## WHAT IS BEING ASKED
Can you locate every line in the data below that contains the word "chevron", with case counting, and copy each of those lines out?

:::::

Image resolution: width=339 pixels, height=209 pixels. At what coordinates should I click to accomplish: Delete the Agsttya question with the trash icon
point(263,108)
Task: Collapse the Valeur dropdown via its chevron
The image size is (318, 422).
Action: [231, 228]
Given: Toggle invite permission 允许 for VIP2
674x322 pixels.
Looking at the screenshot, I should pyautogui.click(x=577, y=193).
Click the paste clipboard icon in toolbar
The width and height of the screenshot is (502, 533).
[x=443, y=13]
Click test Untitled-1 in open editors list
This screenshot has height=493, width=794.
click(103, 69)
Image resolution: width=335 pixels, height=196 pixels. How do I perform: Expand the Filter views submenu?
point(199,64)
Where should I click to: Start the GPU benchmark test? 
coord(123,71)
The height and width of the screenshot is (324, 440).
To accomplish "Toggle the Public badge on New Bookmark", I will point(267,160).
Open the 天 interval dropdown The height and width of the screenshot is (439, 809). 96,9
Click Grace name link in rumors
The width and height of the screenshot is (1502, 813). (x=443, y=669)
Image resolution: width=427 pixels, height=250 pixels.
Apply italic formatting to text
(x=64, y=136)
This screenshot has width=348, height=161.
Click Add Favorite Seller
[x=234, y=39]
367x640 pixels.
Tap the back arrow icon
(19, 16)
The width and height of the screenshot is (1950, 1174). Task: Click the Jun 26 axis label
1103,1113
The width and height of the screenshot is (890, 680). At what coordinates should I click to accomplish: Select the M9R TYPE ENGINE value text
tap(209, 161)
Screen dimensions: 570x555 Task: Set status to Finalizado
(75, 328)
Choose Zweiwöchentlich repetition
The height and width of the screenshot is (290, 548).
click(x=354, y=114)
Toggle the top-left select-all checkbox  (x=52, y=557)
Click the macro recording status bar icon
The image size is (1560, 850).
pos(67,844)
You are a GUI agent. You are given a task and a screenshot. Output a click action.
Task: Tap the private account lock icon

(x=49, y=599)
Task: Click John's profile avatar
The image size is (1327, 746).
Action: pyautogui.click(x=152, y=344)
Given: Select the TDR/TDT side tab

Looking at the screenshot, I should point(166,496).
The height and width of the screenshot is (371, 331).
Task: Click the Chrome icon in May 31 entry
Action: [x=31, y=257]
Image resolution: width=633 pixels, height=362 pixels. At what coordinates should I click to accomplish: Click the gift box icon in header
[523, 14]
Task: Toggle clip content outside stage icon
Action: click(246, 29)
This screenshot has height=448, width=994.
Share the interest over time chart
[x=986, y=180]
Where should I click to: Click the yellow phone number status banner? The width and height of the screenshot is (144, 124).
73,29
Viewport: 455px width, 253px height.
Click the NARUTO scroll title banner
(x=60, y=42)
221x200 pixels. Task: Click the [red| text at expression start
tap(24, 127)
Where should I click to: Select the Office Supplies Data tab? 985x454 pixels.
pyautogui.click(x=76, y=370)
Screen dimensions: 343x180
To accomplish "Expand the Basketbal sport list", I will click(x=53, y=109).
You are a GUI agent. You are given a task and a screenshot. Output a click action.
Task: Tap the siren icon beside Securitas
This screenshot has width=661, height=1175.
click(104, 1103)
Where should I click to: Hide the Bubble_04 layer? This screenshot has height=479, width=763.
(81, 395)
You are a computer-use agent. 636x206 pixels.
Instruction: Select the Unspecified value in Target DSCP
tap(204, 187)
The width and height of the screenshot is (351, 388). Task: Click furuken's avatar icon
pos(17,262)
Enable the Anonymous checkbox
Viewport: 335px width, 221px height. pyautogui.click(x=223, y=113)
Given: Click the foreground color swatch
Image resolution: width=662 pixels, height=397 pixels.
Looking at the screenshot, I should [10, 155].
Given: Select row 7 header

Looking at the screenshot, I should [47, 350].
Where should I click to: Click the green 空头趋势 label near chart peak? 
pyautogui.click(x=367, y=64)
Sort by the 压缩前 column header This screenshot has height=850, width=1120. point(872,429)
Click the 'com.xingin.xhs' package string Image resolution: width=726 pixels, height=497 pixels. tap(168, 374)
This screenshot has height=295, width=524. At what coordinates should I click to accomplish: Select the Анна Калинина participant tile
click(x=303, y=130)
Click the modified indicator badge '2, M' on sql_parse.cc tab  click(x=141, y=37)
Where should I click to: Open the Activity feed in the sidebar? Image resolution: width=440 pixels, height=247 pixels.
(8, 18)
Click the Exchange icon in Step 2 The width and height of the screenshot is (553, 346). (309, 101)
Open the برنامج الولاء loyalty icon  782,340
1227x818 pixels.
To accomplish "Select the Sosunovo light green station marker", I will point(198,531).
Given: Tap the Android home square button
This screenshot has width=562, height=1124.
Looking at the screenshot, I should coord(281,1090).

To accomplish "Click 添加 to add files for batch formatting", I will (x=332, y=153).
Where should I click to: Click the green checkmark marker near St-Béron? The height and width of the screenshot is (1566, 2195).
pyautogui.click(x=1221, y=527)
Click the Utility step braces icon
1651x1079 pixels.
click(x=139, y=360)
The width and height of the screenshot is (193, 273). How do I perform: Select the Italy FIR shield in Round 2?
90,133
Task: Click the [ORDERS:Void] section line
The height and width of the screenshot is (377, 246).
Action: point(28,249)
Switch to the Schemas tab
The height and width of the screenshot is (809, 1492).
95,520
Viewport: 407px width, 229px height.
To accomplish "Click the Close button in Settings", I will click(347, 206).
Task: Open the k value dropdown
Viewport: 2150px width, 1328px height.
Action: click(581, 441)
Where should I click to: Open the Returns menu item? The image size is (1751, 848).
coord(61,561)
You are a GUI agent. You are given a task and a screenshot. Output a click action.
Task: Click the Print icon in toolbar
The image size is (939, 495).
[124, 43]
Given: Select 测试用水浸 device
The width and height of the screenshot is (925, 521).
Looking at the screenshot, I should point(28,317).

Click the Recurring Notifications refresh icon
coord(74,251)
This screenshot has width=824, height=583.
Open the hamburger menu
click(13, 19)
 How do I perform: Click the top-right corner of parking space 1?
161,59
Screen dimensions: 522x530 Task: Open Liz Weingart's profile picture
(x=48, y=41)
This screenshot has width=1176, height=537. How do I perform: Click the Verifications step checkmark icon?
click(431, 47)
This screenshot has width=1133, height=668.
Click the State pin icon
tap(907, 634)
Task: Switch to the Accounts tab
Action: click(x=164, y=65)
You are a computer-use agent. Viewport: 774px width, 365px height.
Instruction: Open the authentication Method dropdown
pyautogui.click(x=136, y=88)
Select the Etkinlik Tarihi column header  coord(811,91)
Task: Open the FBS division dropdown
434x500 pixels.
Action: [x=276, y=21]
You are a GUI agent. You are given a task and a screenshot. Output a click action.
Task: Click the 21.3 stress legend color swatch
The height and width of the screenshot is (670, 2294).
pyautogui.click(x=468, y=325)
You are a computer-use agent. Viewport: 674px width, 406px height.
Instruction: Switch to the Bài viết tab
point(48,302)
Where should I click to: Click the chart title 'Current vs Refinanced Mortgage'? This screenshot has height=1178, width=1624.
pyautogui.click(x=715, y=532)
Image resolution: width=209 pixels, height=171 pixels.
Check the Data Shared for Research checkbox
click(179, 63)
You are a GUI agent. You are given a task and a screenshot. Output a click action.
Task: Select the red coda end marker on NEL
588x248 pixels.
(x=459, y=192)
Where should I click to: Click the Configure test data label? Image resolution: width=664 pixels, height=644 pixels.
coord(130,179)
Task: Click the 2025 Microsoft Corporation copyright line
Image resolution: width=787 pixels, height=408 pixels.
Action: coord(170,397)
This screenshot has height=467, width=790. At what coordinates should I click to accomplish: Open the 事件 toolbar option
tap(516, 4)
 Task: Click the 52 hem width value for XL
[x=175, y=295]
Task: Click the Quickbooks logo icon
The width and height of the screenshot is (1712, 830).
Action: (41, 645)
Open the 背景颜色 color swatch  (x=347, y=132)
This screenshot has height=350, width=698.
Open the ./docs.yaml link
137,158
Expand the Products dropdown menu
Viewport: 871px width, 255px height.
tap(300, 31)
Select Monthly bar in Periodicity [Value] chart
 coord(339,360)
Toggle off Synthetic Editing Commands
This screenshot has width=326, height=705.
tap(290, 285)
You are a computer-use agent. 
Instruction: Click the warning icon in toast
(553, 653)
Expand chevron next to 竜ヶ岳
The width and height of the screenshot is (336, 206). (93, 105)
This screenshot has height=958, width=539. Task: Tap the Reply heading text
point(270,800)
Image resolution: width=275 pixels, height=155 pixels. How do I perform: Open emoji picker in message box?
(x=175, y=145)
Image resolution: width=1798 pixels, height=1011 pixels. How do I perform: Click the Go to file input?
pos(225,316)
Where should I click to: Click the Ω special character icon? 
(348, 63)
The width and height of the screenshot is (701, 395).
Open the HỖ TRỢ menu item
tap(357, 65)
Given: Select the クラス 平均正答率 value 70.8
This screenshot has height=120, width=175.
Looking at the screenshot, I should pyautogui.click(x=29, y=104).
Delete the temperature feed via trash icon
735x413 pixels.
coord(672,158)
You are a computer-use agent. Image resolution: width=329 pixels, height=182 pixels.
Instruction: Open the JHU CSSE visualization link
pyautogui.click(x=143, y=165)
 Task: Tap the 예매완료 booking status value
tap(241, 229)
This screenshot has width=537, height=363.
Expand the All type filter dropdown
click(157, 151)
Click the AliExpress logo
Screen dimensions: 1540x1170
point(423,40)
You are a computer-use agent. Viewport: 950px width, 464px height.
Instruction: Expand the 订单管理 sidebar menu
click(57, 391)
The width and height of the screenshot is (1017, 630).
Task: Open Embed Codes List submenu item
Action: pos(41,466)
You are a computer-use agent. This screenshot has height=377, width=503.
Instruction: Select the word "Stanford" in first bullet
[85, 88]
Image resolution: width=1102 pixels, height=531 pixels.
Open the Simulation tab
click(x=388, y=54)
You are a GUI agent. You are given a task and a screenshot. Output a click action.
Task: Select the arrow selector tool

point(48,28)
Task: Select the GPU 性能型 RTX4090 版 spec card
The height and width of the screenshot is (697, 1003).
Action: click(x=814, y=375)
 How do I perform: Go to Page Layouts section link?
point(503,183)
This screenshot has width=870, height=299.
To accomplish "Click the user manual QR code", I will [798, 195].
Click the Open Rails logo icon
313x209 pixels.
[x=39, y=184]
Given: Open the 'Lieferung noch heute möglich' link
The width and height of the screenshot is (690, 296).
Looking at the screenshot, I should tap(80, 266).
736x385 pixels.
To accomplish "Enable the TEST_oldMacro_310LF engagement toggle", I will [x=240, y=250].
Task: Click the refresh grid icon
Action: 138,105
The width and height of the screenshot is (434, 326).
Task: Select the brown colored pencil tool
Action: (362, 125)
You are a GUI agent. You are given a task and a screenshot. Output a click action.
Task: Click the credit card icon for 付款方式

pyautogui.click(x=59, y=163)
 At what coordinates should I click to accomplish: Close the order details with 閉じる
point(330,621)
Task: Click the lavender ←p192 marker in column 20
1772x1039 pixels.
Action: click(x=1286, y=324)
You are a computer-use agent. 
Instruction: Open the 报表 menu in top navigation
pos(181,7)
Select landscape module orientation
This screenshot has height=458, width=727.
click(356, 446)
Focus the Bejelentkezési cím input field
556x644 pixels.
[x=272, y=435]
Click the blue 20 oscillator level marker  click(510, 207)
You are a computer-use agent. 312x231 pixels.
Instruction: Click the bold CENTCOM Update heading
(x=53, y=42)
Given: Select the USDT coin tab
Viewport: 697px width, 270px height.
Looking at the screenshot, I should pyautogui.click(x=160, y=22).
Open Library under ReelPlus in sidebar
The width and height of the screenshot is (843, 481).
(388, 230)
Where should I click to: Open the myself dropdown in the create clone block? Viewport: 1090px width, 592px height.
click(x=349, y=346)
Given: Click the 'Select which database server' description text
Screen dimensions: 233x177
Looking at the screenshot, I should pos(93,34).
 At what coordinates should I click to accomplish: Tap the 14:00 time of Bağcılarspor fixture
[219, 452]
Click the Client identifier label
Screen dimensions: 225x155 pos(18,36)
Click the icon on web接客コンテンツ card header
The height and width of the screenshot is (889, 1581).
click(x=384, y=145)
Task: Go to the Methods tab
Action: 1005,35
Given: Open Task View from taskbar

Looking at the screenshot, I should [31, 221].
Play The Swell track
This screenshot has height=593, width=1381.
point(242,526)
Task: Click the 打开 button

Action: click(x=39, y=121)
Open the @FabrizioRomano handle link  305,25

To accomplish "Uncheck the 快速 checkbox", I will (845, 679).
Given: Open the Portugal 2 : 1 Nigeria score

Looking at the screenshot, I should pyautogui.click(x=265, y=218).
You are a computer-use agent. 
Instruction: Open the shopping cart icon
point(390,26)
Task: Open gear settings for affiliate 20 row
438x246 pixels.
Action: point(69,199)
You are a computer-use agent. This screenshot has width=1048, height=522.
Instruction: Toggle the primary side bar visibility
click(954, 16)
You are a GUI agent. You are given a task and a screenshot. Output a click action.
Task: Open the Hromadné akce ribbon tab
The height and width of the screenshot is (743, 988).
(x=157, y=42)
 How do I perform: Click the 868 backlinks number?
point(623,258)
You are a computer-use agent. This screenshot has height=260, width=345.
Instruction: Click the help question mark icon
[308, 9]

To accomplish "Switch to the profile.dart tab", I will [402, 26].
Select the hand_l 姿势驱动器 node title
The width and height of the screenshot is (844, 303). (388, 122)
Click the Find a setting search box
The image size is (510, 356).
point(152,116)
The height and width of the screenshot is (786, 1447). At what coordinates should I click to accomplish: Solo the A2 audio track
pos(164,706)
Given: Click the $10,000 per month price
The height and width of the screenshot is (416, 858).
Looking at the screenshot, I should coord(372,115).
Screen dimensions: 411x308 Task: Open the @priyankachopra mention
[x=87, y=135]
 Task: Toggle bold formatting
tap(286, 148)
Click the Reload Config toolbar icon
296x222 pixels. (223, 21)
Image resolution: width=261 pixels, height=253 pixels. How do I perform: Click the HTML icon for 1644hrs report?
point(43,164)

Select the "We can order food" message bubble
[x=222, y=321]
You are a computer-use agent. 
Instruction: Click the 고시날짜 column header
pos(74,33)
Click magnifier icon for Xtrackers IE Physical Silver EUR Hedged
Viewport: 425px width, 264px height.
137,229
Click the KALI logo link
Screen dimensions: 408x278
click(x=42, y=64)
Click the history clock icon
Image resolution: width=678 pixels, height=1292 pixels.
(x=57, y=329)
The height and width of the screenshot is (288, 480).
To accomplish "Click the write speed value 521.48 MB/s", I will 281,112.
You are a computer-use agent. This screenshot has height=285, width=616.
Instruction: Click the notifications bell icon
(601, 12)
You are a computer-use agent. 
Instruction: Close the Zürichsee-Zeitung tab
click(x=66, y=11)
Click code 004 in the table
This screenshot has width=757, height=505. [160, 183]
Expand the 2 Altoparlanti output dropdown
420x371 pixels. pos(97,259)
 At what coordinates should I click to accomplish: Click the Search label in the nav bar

:::::

## TASK RESULT
Task: Collapse the Valeur dropdown via its chevron
Expand chevron next to 竜ヶ岳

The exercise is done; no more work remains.